Guest Blog by Jack Withington

This week I was part of the change. In what is a Petaluma first, a group of concern citizens lobbied the Petaluma Board of Education to stop the use of a suspected toxic and possibly carcinogenic waste by-product, ground up recycled rubber tire particles called crumbs, from being used as an “infill” on Casa Grande High School’s sports field. “Infill” is one of several “toppings” used as a shock absorber placed on the top of artificial turf replacing the natural grass that had been used on playing fields.

Until a few month ago I was oblivious, as were many others, to the dangers that the recycled ground rubber crumbs posed. Until I reconnected with Jean Barish a family friend from our days at Penngrove School. In conversation Jean shared that she has been a political/environmental activist in the bay area. She went on to tell me about the tire crumb mixture that was being used on area sports fields.

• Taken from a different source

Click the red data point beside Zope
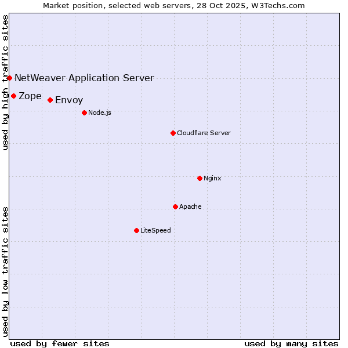The width and height of the screenshot is (348, 348). click(13, 96)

It was then I realized that Casa Grande’s sports field was in the process of renovation. I made a few calls and found out that “infill” was scheduled to be applied to the field. I then connected with some others that were bothered by the thought of using the crumbs on Casa Grande’s field. We met and discussed our options. We involved others, we contacted the media. John Jackson of the Argus Courier wrote some thought provoking articles. The Press Democrat wrote about the crumb issue. At our second board meeting on August 18, I was overwhelmed by the supportive testimony offered by concerned individuals. It was at that meeting the Petaluma Board of Education voted to use a cork product as the infill on Casa’s field instead of tire crumbs.